──────── Supplied data ────────

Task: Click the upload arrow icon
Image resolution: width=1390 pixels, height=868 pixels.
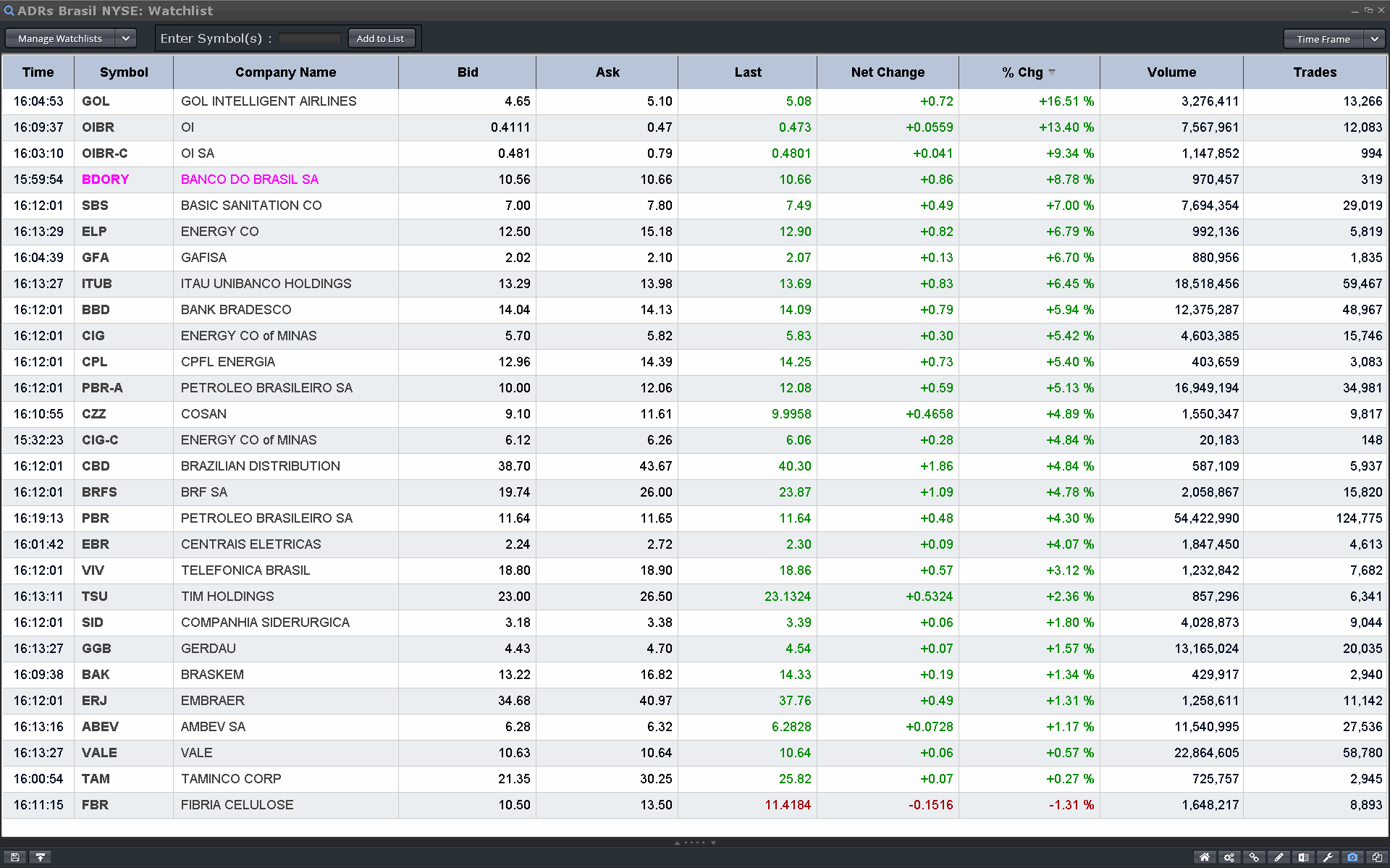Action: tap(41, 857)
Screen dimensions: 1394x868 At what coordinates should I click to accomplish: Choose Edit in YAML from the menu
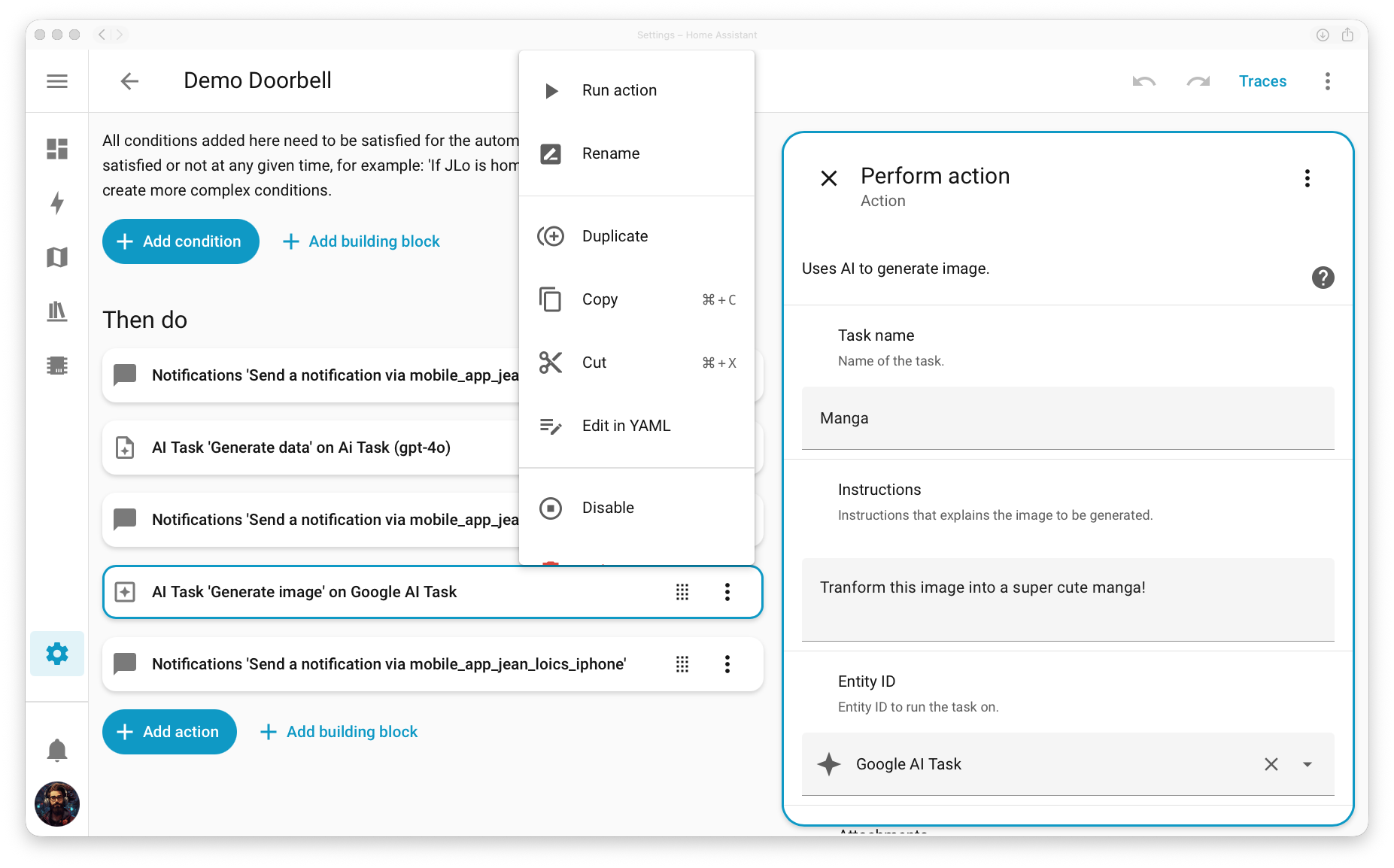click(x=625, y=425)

────────
──────── Supplied data ────────

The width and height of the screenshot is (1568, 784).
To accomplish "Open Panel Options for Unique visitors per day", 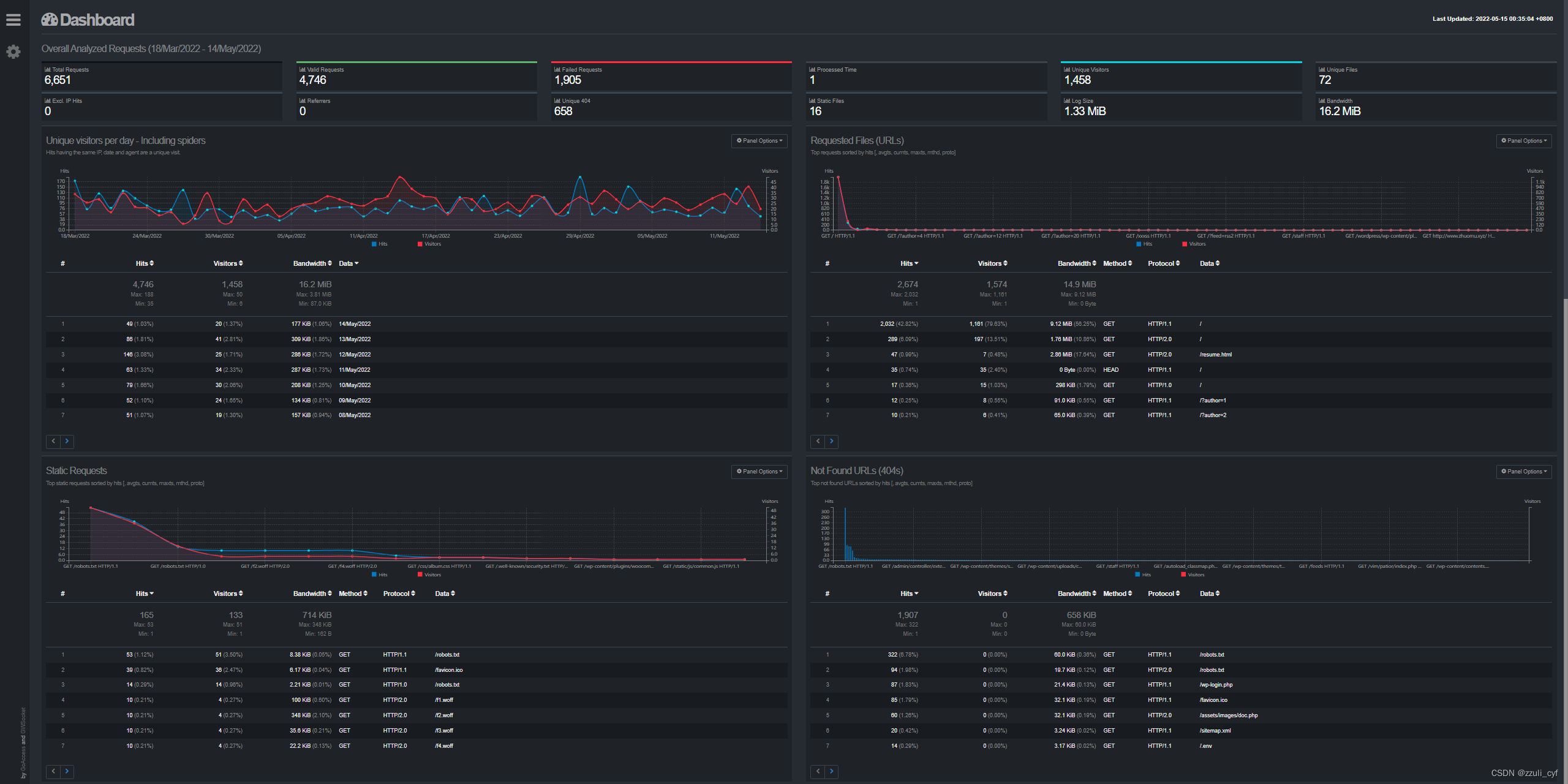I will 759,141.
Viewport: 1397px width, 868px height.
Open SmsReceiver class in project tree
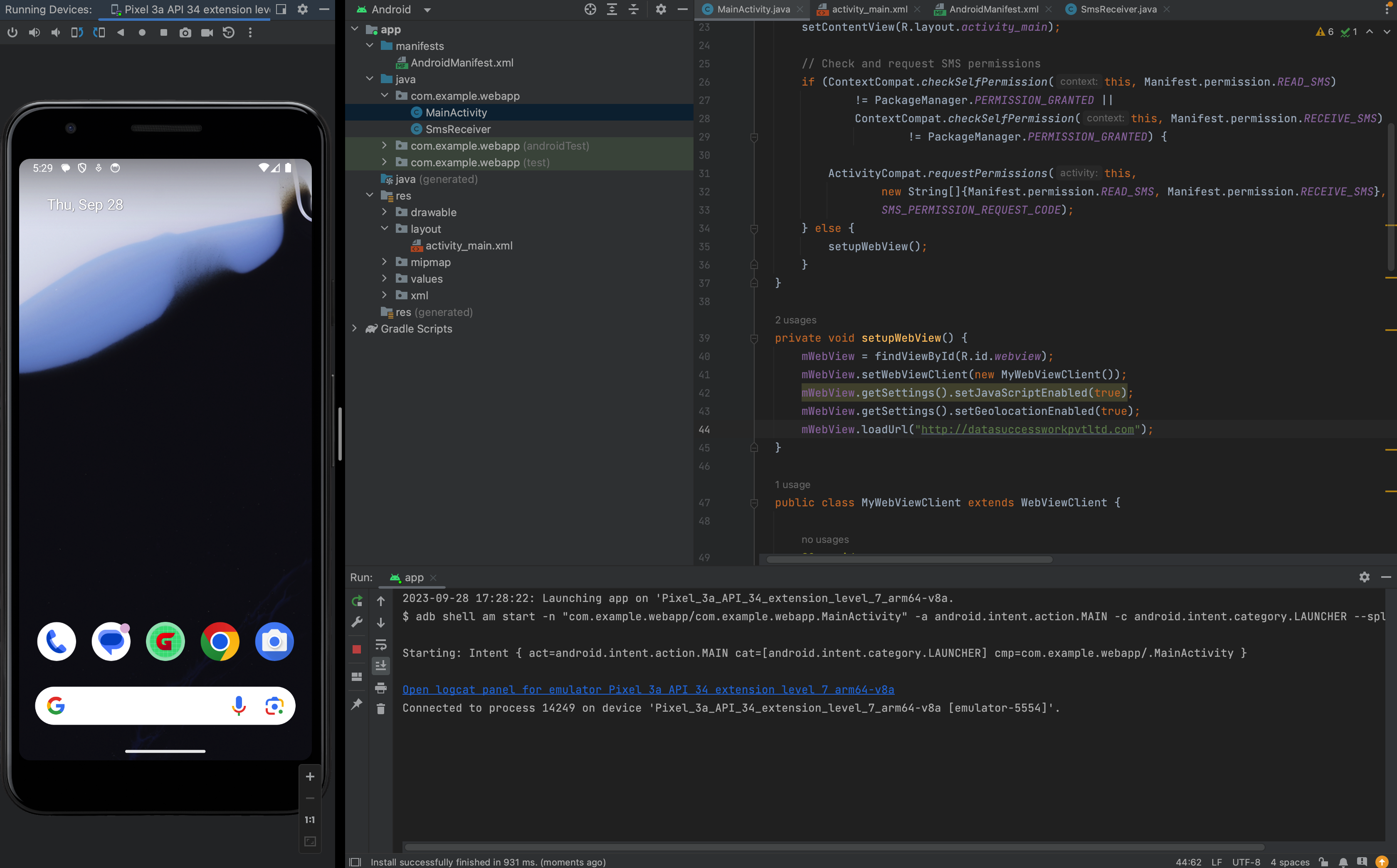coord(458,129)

────────
──────── Supplied data ────────

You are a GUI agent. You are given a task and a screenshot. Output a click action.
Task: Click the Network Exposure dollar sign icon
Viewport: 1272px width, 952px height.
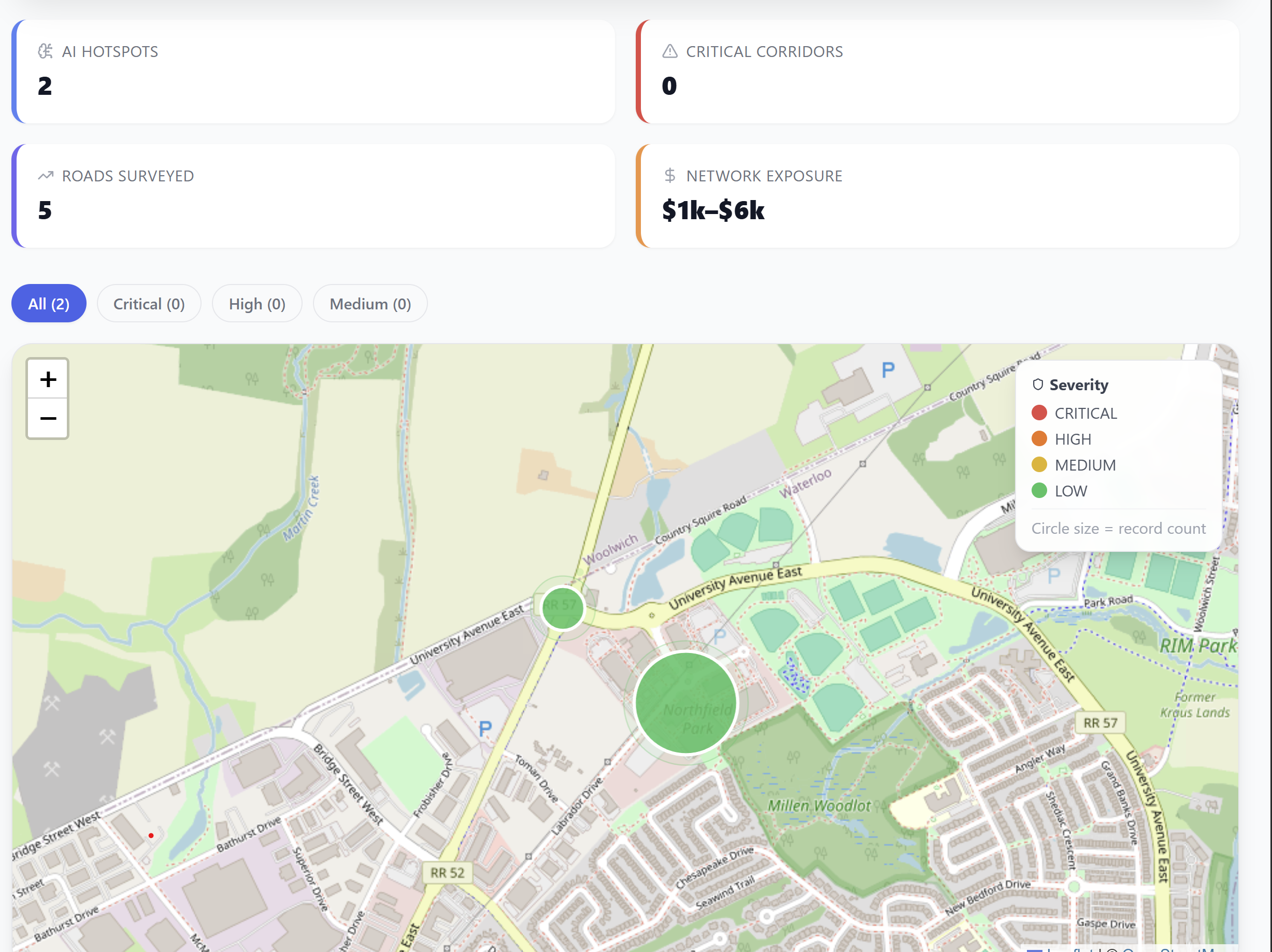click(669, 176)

────────

The problem - Copy every line of the data that carries the word "screenshot".

Exercise response -
The width and height of the screenshot is (1568, 784).
You are a GUI agent. You are given a task and a screenshot. Output a click action.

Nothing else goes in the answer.